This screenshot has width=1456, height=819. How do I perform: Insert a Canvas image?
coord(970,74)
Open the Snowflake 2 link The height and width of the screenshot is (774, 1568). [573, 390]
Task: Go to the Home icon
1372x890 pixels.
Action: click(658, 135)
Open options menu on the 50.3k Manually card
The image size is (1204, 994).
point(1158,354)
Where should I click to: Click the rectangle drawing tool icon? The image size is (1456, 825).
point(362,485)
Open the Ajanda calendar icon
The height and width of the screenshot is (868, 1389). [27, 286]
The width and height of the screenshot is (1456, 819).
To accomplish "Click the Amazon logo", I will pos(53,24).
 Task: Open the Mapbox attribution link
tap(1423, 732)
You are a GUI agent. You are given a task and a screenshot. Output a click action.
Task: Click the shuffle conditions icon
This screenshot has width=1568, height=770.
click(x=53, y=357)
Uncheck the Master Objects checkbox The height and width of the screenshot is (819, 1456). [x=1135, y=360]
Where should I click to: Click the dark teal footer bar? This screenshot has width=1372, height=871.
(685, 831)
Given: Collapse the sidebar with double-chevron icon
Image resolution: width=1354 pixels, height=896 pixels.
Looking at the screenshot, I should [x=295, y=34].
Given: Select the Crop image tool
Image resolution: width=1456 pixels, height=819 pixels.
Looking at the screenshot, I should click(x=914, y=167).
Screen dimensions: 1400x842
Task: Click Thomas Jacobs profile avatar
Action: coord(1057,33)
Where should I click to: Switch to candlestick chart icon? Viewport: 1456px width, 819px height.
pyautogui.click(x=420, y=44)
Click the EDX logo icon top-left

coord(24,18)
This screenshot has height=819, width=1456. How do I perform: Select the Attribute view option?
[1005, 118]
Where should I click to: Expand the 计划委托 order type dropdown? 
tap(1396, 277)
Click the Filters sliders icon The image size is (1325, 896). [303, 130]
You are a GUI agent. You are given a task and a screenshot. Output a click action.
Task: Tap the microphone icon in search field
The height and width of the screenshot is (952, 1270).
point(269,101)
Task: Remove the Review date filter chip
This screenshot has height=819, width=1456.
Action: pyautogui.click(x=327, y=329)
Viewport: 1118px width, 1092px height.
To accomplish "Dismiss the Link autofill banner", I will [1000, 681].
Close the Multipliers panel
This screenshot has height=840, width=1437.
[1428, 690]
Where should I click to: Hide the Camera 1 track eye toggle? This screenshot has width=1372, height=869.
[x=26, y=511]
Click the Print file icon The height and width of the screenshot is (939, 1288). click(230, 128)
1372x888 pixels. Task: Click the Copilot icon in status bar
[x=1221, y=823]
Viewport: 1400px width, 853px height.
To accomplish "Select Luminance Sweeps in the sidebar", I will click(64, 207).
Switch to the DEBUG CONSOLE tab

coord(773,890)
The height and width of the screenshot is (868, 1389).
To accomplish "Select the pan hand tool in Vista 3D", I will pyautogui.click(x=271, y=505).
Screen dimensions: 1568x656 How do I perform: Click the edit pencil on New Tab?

(DESCRIPTION OF THE TASK): Give back every line above, unchanged.

(WRITTEN SOLUTION):
This screenshot has width=1456, height=819. How do I perform: Insert a Canvas image?
coord(970,74)
Open the Snowflake 2 link The height and width of the screenshot is (774, 1568). [573, 390]
Task: Go to the Home icon
1372x890 pixels.
Action: click(658, 135)
Open options menu on the 50.3k Manually card
The image size is (1204, 994).
point(1158,354)
Where should I click to: Click the rectangle drawing tool icon? The image size is (1456, 825).
point(362,485)
Open the Ajanda calendar icon
The height and width of the screenshot is (868, 1389). [27, 286]
The width and height of the screenshot is (1456, 819).
To accomplish "Click the Amazon logo", I will pos(53,24).
 Task: Open the Mapbox attribution link
tap(1423, 732)
You are a GUI agent. You are given a task and a screenshot. Output a click action.
Task: Click the shuffle conditions icon
This screenshot has width=1568, height=770.
click(x=53, y=357)
Uncheck the Master Objects checkbox The height and width of the screenshot is (819, 1456). [x=1135, y=360]
Where should I click to: Click the dark teal footer bar? This screenshot has width=1372, height=871.
(685, 831)
Given: Collapse the sidebar with double-chevron icon
Image resolution: width=1354 pixels, height=896 pixels.
Looking at the screenshot, I should [x=295, y=34].
Given: Select the Crop image tool
Image resolution: width=1456 pixels, height=819 pixels.
Looking at the screenshot, I should click(x=914, y=167).
Screen dimensions: 1400x842
Task: Click Thomas Jacobs profile avatar
Action: coord(1057,33)
Where should I click to: Switch to candlestick chart icon? Viewport: 1456px width, 819px height.
pyautogui.click(x=420, y=44)
Click the EDX logo icon top-left

coord(24,18)
This screenshot has height=819, width=1456. How do I perform: Select the Attribute view option?
[1005, 118]
Where should I click to: Expand the 计划委托 order type dropdown? 
tap(1396, 277)
Click the Filters sliders icon The image size is (1325, 896). [303, 130]
You are a GUI agent. You are given a task and a screenshot. Output a click action.
Task: Tap the microphone icon in search field
The height and width of the screenshot is (952, 1270).
point(269,101)
Task: Remove the Review date filter chip
This screenshot has height=819, width=1456.
Action: pyautogui.click(x=327, y=329)
Viewport: 1118px width, 1092px height.
To accomplish "Dismiss the Link autofill banner", I will [1000, 681].
Close the Multipliers panel
This screenshot has height=840, width=1437.
[1428, 690]
Where should I click to: Hide the Camera 1 track eye toggle? This screenshot has width=1372, height=869.
[x=26, y=511]
Click the Print file icon The height and width of the screenshot is (939, 1288). click(230, 128)
1372x888 pixels. Task: Click the Copilot icon in status bar
[x=1221, y=823]
Viewport: 1400px width, 853px height.
To accomplish "Select Luminance Sweeps in the sidebar", I will click(64, 207).
Switch to the DEBUG CONSOLE tab

coord(773,890)
The height and width of the screenshot is (868, 1389).
To accomplish "Select the pan hand tool in Vista 3D", I will pyautogui.click(x=271, y=505).
Screen dimensions: 1568x656 How do I perform: Click the edit pencil on New Tab?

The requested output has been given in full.